These days, when apps on our smartphones collect information about everything we’re doing, and even governments and big corporations have trouble protecting their data, ordinary people can feel like it’s hopeless to maintain any semblance of privacy. But there are steps you can take, resources to help, and—depending on the context—some legal protections.
Privacy is a complicated subject, and there’s no single, nationwide standard for privacy rights. While the Fourth Amendment is supposed to protect us from unreasonable search and seizure, the U.S. Constitution doesn’t explicitly state that citizens have a right to privacy. On the other hand, some U.S. Supreme Court decisions have found implicit constitutional privacy rights in certain arenas (for instance, when the court struck down laws criminalizing abortion or sodomy). Also, some state constitutions have privacy protections that are broader than federal law. Mostly, however, the legal safeguards for privacy come from federal and state statutes and court decisions.
Privacy in the Workplace
The legal rules on privacy in the workplace are evolving, and they can differ from state to state. But one general principle is that an employer has the right to monitor and read messages sent on its own email system. The rules aren’t as clear where the employee uses the employer’s equipment to access personal email or to send and receive personal texts. In one case about text messages, though, the U.S. Supreme Court found that a public employee didn’t have a reasonable expectation of privacy for messages he sent on an employer-provided pager.
Federal law requires employers to keep certain personnel records confidential—including anything containing medical information. Some states have laws prohibiting surveillance equipment in areas where employees expect privacy, like restrooms. And a few states prohibit employers from asking employees or applicants for the passwords to their social media accounts.
(For much more, see this center on different aspects of workplace privacy, including electronic monitoring, drug testing, and surveillance.)
Privacy in Your Rental Home
If you’re a renter, the extent of your right to privacy in your home depends in part on where you live. Many states have laws that spell out when and why a landlord can enter a tenant’s rental unit. These laws tend to specify whether landlords have to give advance notice in order to enter. In some states, any privacy rights for tenants come from court decisions.
(See this section on tenant privacy and safety for detail on these rules and others.)
Privacy of Medical Records
Medical providers and insurers clearly need access to medical records, but most people expect that their health information to otherwise be confidential. A critical federal law, the Health Insurance Portability and Accountability Act (HIPAA), allows you to:
- find out who has seen this information
- ask your health provider not to share it with certain people, groups, or companies
- get a copy of your own records, and
- file a complaint if you think someone has violated the law.

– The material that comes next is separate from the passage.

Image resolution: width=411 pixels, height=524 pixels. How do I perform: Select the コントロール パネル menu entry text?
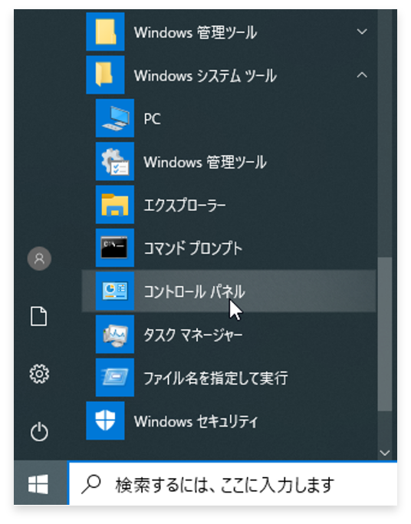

Most states have their own laws governing medical records. In some of those states, the confidentiality requirements are stricter than under federal law.
Privacy of School Records
Parents are right to be concerned about the privacy of their children’s school records. These documents can contain sensitive information about students and even their families.
Federal laws, especially the Family Educational Rights and Privacy Act (FERPA), provide some protection for student records. FERPA limits who can see this information and prohibits officials and agencies from sharing the records with others unless the parents have consented. The law also allows parents to review their children’s records and request that the school correct any inaccuracies. Students who are over 18 or attending post-secondary school have these same rights.
FERPA has some major weaknesses, however. Parents can’t sue schools for violating the law, and the complaint process can be difficult. Also, school systems aren’t required to adopt procedures to keep education records safe from people like hackers. (For more information, see the Privacy Rights Clearinghouse fact sheet on privacy in education.) In addition to FERPA and other federal laws affecting education records, many states and local jurisdictions have adopted statutes, regulations, and policies to protect the privacy of student records.
Privacy of Financial and Consumer Records
The Fair Credit Reporting Act (FCRA) is a federal law intended to protect the privacy and accuracy of your credit information. The law limits access to this information but has exceptions for matters like credit decisions and rental background checks.
Under the law, consumers have the right to copies of their credit reports and credit scores. If they notify the credit reporting agencies about any inaccurate information in their files, the agencies must correct or delete that information. The law also prohibits agencies from sharing your credit information with employers unless you agree. It additionally requires creditors to respond to reports of identity theft.
Federal regulations also require all financial institutions—including retailers that extend credit, debt collectors, insurance companies, and mortgage brokers—to:
- take certain steps to protect consumers’ personal information
- provide notice of their privacy policies, and
- allow consumers to opt out of having their information shared with third parties like other businesses.
As in the other areas we’ve discussed here, many states have their own laws regarding the confidentiality of financial and consumer records. Any of those local laws will supersede the federal privacy rule if they give consumers great protection.